§ **WHAT TO DO**: Among the records that follow, find the line with "What's Your MPG? (652, 2152)" and the line with "Produits & Applications (1081, 79)". Set down those lines and all lines between them exactly, without adding anything.

§ **SUPPLIED RECORDS**:
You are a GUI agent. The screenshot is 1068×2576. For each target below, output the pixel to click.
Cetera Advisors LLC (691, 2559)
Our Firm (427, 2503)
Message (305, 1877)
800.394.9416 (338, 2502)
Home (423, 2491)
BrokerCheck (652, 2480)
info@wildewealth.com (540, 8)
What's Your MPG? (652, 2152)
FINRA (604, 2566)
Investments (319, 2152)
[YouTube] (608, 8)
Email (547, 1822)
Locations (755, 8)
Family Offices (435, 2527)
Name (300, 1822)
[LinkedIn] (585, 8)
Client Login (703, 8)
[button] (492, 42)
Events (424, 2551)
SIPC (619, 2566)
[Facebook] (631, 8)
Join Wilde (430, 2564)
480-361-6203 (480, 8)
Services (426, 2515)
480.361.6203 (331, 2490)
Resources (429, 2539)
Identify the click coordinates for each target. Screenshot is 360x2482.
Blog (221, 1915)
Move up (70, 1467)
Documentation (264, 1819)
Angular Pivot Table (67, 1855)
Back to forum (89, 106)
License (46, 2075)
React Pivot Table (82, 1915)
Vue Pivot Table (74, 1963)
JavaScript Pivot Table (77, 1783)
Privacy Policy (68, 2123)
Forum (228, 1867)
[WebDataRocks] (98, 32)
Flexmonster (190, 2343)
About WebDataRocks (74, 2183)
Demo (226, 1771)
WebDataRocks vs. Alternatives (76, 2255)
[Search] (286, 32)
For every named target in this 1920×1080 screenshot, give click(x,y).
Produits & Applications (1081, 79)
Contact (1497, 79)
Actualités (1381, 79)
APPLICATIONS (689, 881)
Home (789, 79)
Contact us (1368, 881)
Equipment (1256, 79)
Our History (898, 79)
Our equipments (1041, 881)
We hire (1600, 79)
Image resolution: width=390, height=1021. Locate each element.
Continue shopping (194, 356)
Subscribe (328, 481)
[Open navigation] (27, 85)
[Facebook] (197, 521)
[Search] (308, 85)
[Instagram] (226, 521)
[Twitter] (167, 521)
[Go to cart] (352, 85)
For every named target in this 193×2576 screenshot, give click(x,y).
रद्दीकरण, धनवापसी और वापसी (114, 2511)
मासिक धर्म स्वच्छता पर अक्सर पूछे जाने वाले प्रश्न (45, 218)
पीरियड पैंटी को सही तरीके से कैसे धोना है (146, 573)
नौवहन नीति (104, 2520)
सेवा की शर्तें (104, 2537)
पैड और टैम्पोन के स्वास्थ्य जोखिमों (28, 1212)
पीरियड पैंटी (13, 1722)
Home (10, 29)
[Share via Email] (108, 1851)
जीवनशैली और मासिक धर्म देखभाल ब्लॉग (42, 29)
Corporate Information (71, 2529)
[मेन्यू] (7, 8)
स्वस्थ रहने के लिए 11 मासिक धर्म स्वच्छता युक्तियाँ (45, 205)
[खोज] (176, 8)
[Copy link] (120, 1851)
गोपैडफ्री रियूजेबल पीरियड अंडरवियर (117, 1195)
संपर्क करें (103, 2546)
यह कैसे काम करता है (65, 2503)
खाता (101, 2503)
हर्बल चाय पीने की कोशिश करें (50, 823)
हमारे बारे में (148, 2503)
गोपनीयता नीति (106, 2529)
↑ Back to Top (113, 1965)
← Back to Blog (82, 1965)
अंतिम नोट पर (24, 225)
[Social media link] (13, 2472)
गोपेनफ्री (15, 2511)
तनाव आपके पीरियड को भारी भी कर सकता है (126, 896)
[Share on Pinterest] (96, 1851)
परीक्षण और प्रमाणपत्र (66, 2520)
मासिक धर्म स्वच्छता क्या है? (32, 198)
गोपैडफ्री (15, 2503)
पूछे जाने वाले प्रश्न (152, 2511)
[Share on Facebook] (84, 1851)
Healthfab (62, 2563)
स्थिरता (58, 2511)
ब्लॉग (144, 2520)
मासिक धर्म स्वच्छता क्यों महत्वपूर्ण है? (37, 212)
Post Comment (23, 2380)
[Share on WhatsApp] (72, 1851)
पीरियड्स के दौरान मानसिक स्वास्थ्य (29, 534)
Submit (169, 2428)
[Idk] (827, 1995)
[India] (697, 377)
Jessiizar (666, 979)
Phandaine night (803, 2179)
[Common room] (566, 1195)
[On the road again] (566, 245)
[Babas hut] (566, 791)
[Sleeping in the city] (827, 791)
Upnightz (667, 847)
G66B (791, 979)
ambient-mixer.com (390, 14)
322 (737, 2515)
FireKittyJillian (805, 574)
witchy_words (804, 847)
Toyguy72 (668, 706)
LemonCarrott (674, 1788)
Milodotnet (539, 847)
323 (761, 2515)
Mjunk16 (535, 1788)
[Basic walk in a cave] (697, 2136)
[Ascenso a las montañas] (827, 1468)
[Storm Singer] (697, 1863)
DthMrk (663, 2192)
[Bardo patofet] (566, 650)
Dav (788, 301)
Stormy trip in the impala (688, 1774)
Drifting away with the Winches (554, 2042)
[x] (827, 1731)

§ **YOUR SOLUTION**:
What's Your MPG? (652, 2152)
FINRA (604, 2566)
Investments (319, 2152)
[YouTube] (608, 8)
Email (547, 1822)
Locations (755, 8)
Family Offices (435, 2527)
Name (300, 1822)
[LinkedIn] (585, 8)
Client Login (703, 8)
[button] (492, 42)
Events (424, 2551)
SIPC (619, 2566)
[Facebook] (631, 8)
Join Wilde (430, 2564)
480-361-6203 (480, 8)
Services (426, 2515)
480.361.6203 (331, 2490)
Resources (429, 2539)
Identify the click coordinates for each target. Screenshot is 360x2482.
Blog (221, 1915)
Move up (70, 1467)
Documentation (264, 1819)
Angular Pivot Table (67, 1855)
Back to forum (89, 106)
License (46, 2075)
React Pivot Table (82, 1915)
Vue Pivot Table (74, 1963)
JavaScript Pivot Table (77, 1783)
Privacy Policy (68, 2123)
Forum (228, 1867)
[WebDataRocks] (98, 32)
Flexmonster (190, 2343)
About WebDataRocks (74, 2183)
Demo (226, 1771)
WebDataRocks vs. Alternatives (76, 2255)
[Search] (286, 32)
For every named target in this 1920×1080 screenshot, give click(x,y).
Produits & Applications (1081, 79)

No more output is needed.